É nessa fase que estamos agora, estamos na fase em que são as bolsas e as agências de rating que têm o privilégio de “criar” riqueza.


Já não estamos na fase do esquema de Marx (D – M – D’), dinheiro que cria mercadoria, que, por sua vez, cria mais dinheiro. A fórmula ficou mais simples: (D – D’), ou seja, dinheiro que cria mais dinheiro, mais dinheiro para os especuladores e os conspiradores, mais pobreza, sacrifícios e miséria para os excluídos do circuito dos privilegiados da fórmula capitalista.

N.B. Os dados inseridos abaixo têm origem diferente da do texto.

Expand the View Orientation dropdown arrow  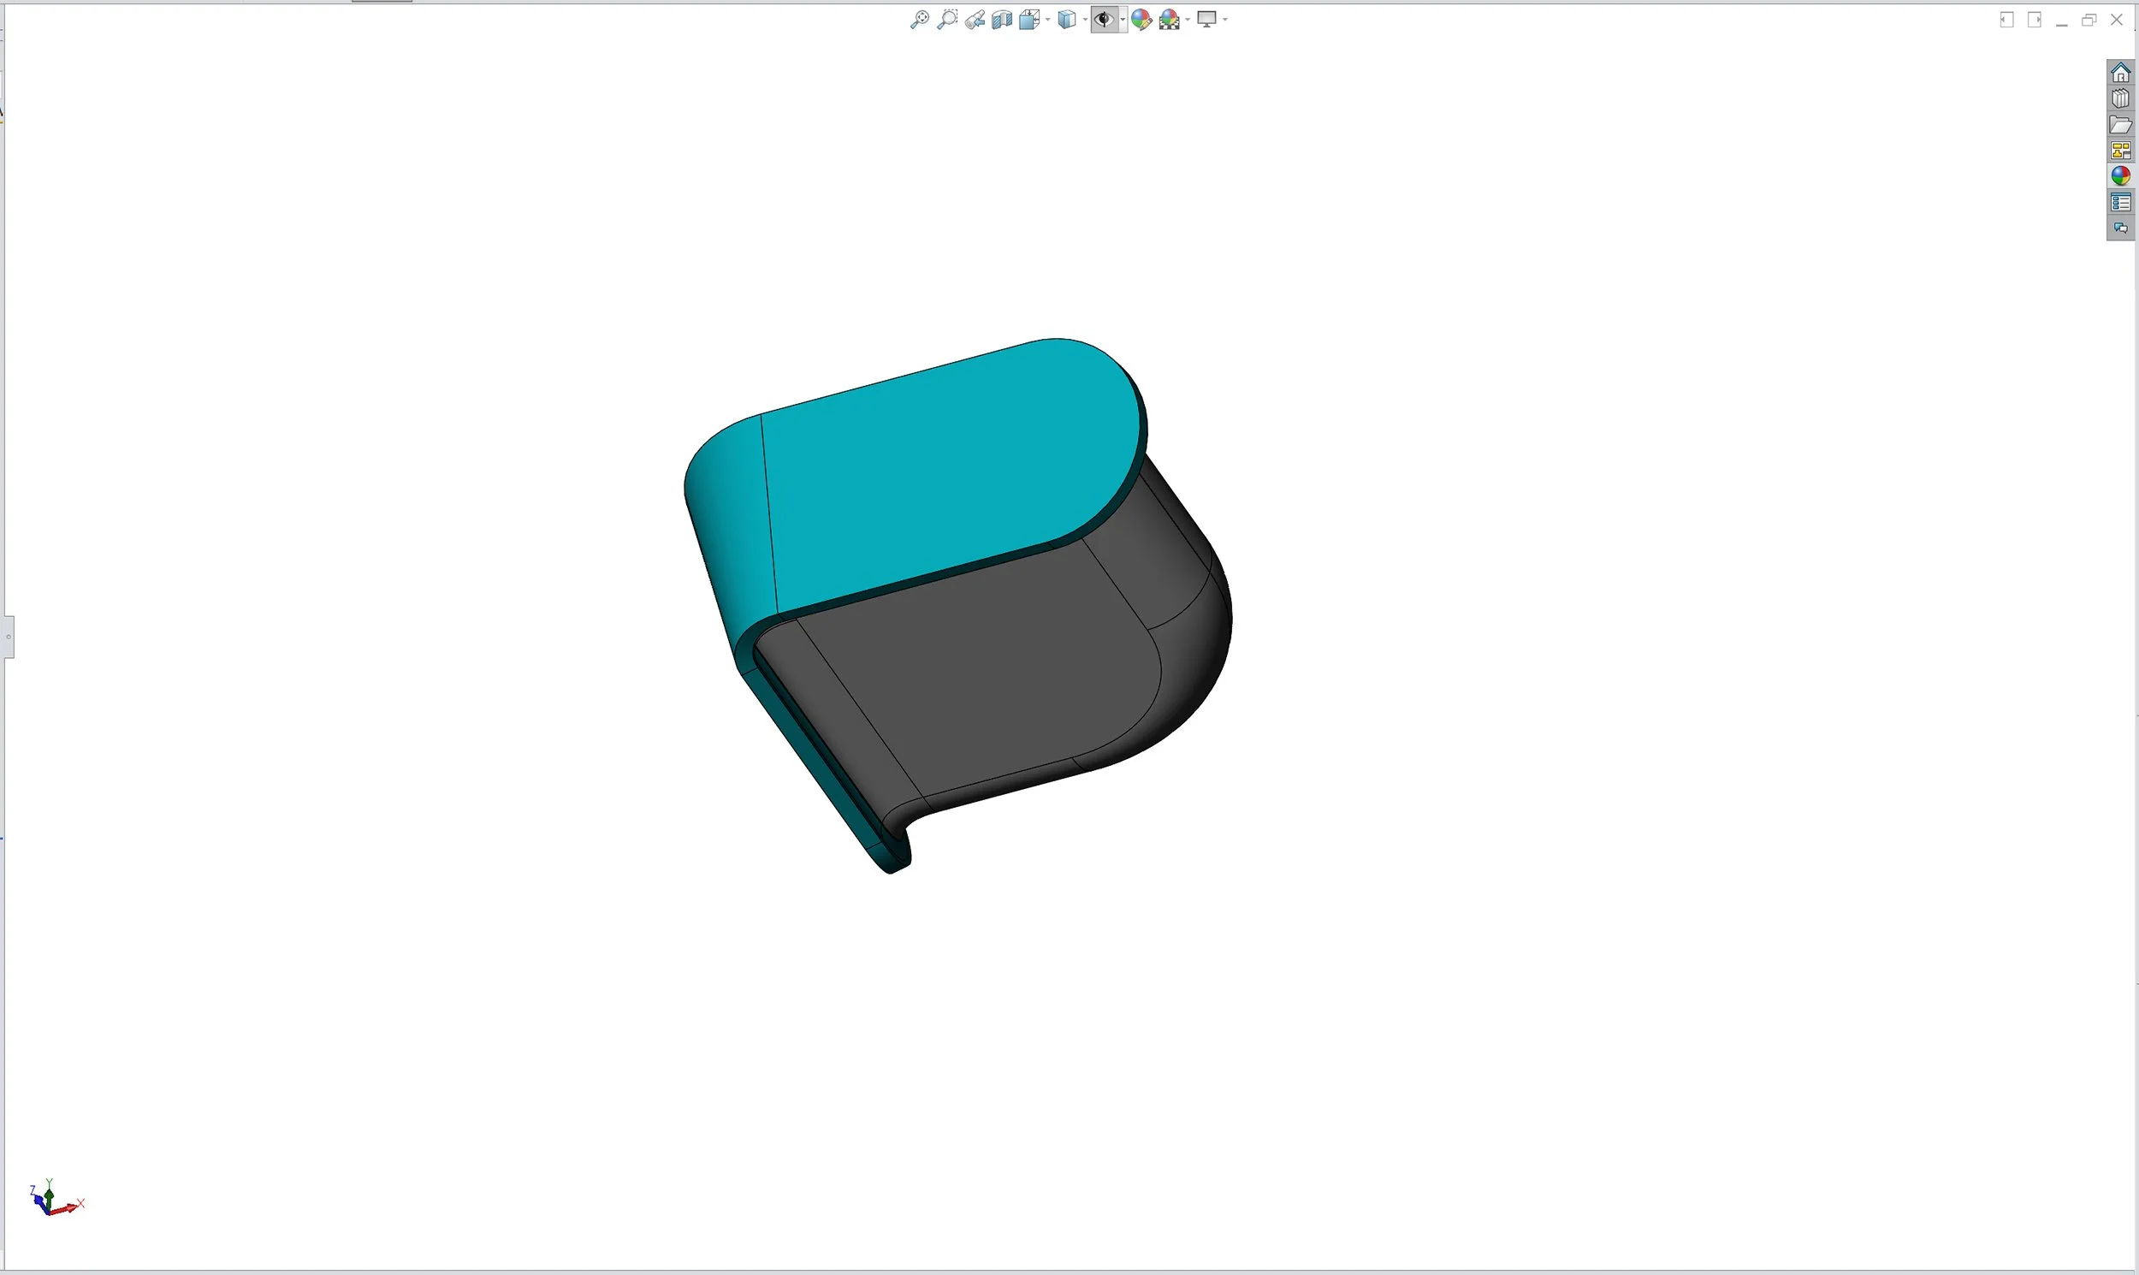(1048, 20)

É esse o capitalismo que temos agora, foi-nos legado com os cumprimentos de muita gente de esquerda.


E, agora?


Estamos ao dispor da troika, dominados pelo neo-liberalismo, ao serviço da união europeia pan-neo-liberal, estamos sob a alçada dos bancos cremastísticos que nos impõem o seu poder, a sua ditadura, somos seus escravos.


Alternativas?


Segundo a opinião dum jovem euro-deputado do Bloco de Esquerda, que li hoje no Público, “Portugal não tem partidos de esquerda. A gente olha para eles e é forçoso reconhecer: nem um único”.


Vai o senhor deputado de Bruxelas seguir o exemplo do seu patrão Francisco Louçã ou vai-se demitir?


Ouvi também na televisão um candidato ao lugar do Sócrates no PS falar sobre um novo ciclo.


Da parte desta distinta gente de esquerda, este género de conversa era impensável há 3 dias. The times they are changing!


As esquerdas, como as direitas, sempre cultivaram a mentira e a conveniência dos discursos mais convenientes. Preguiça mental, arrogância, falta de respeito pela verdade e desprezo pelo povo, eis os atributos da esquerda, constantes e invariáveis ao longo do tempo, da esquerda qualquer que ela seja, social-democrata, soviética, arqueológica, moderna, ou de confiança, j’en passe.


Caminhando por todos esses tremendos caminhos, chegámos a este ponto da história, mimeticamente obedecendo às convenções estipuladas pelas esquerdas e pelas direitas.


Não vejo muito bem como é que o futuro deste país abismado na cratera e nos destroços duma história importada, à qual apenas pertence episodicamente, não vejo muito bem como é que esse futuro vai, se realmente futuro houver, conseguir ultrapassar todas essas tretas.


Vamos ter que repensar e inventar muita coisa. Comecemos pelo regime político e pela justiça.


Meditemos sobre o exemplo da Islândia, o primeiro país do mundo que decidiu levar a julgamento um primeiro ministro pelas suas responsabilidades na falência do país.


Comecemos pelo princípio das causas de todas estas desgraças. Do passado façamos tábua rasa.


Sous les pavés, la plage. Escavemos, alguma coisa havemos de encontrar.